» **SOURCE DATA**
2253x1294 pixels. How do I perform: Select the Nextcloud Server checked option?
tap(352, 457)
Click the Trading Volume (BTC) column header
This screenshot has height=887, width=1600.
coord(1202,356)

» **GOAL**
Reproduce the data above verbatim, line for line.

» **RESULT OF THIS EXERCISE**
2253x1294 pixels. How do I perform: Select the Nextcloud Server checked option?
tap(352, 457)
Click the Trading Volume (BTC) column header
This screenshot has height=887, width=1600.
coord(1202,356)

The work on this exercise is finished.